We Know a Lot More About U.S. Spying Since Section 702’s Last Reauthorization
Written by Michelle Richardson
Originally posted on New York University School of Law’s Just Security
As Congress finally starts to debate whether to reauthorize Section 702 of the FISA Amendments Act before it expires at the end of this year, it’s important to remember that we know a lot more about the government’s troubling practices since the law was last reauthorized in 2012.
As a reminder, FISA is the statute that regulates foreign intelligence surveillance and for decades required individualized court orders based on probable cause to collect information about people here in the U.S. Seeking to authorize President George W Bush’s warrantless wiretapping program, Congress passed Section 702 to allow the government to target foreigners abroad without any judicial determination that the person was a national security threat– knowing that the collection would happen here in the US and that Americans could be picked up in the process. Procedurally, the government obtains an annual 702 order from the FISA Court after negotiating the privacy and targeting rules that will apply to the program. The government is then allowed to choose its own targets for “foreign intelligence” spying, which not only includes terrorists, spies, and foreign leaders, but for people relevant to the catch all categories of defense and foreign affairs. It collects both metadata and the content of communications, and compels U.S. tech companies, phone companies and internet service providers to turn over the data. Once collected, it is saved for years and used not only in intelligence investigations, but criminal prosecutions. It has not been substantively amended since its original passage in 2008.
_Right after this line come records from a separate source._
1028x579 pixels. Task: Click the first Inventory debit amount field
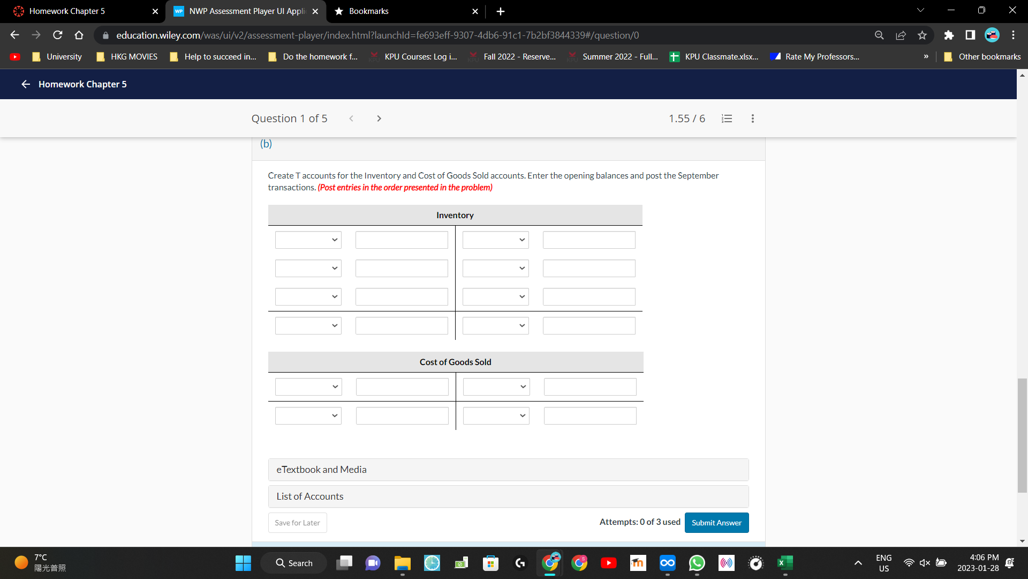(x=402, y=240)
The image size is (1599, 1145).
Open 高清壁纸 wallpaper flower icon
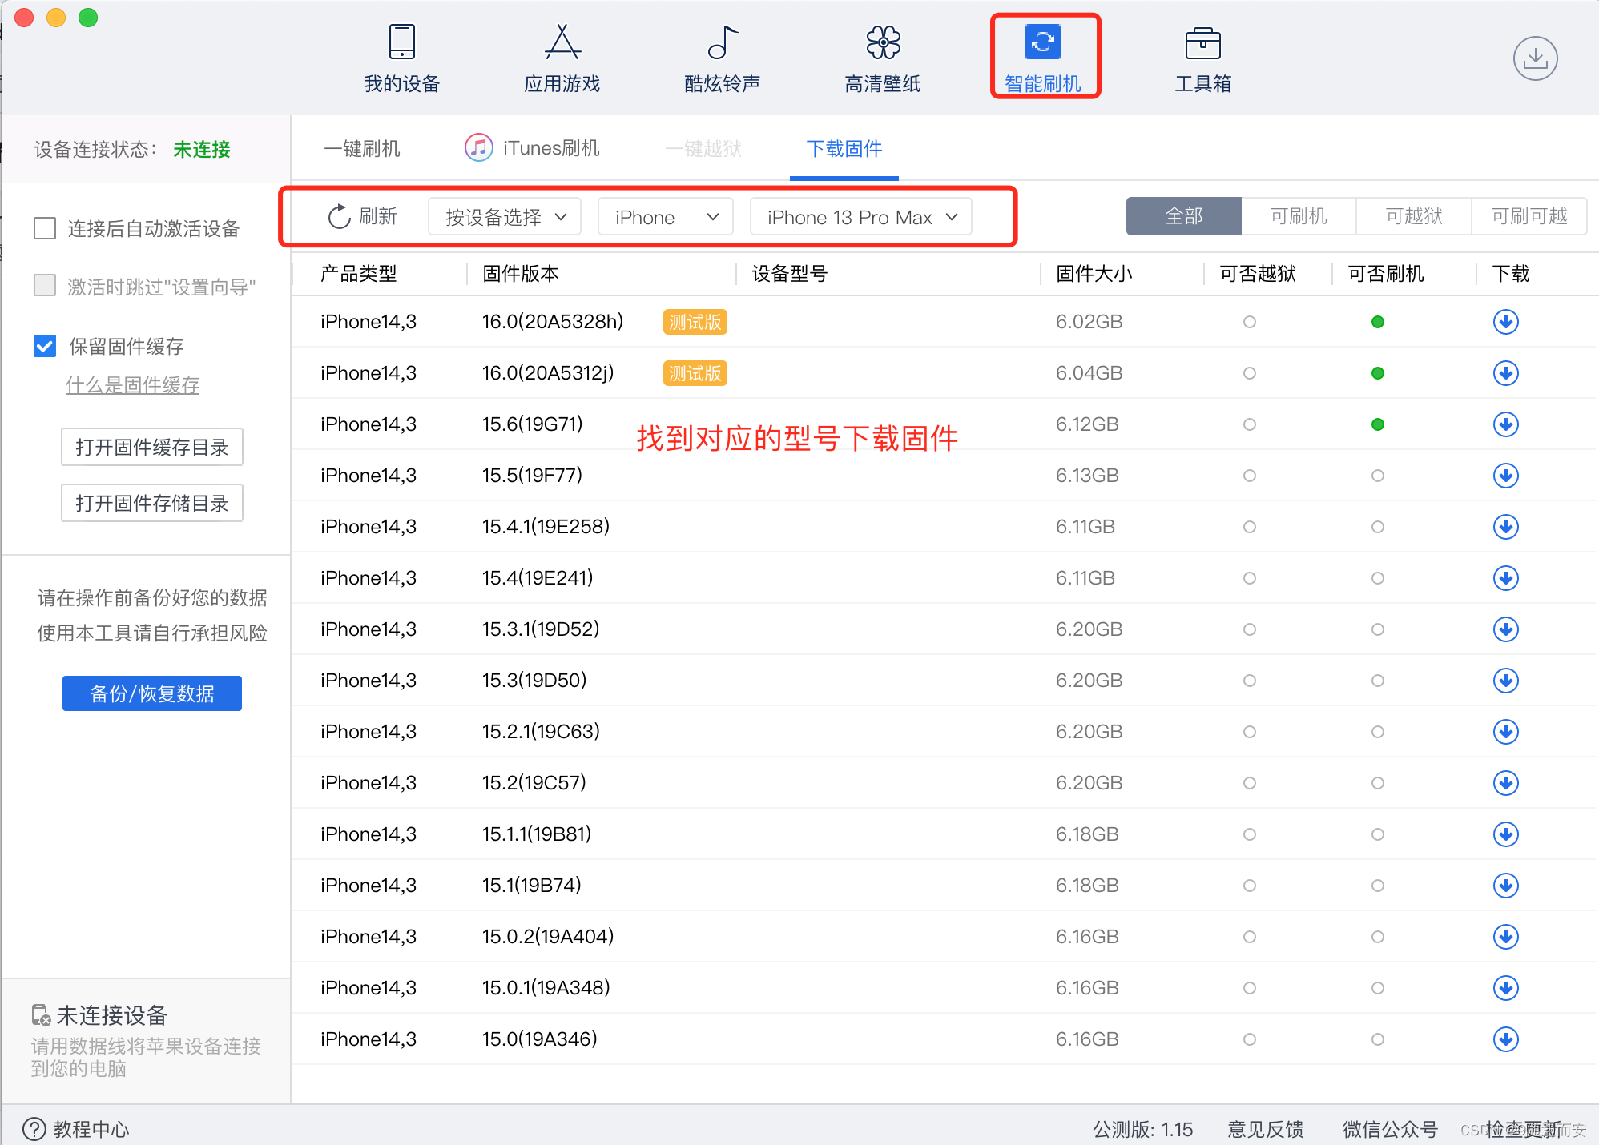click(x=883, y=43)
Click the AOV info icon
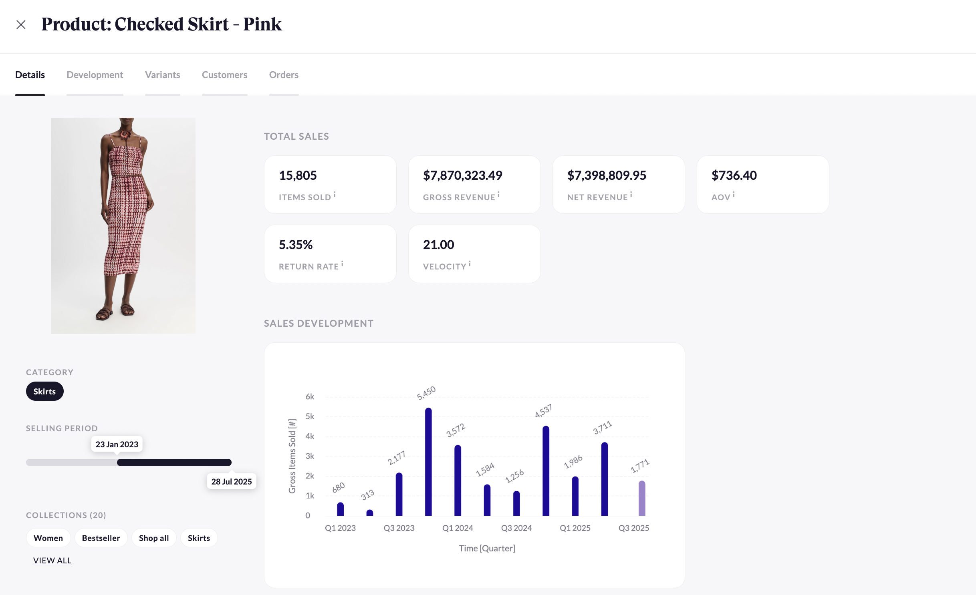Viewport: 976px width, 595px height. click(x=734, y=195)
Calls to extend the program without any amendment seem to ignore the last four years and all the new information available to members of Congress due to Edward Snowden’s 2013 leaks and the Obama administration’s subsequent transparency efforts. Lawmakers should be very concerned about its scope, lack of privacy protections, and near-constant compliance problems. Legislators who supported the program before should feel free to change their minds.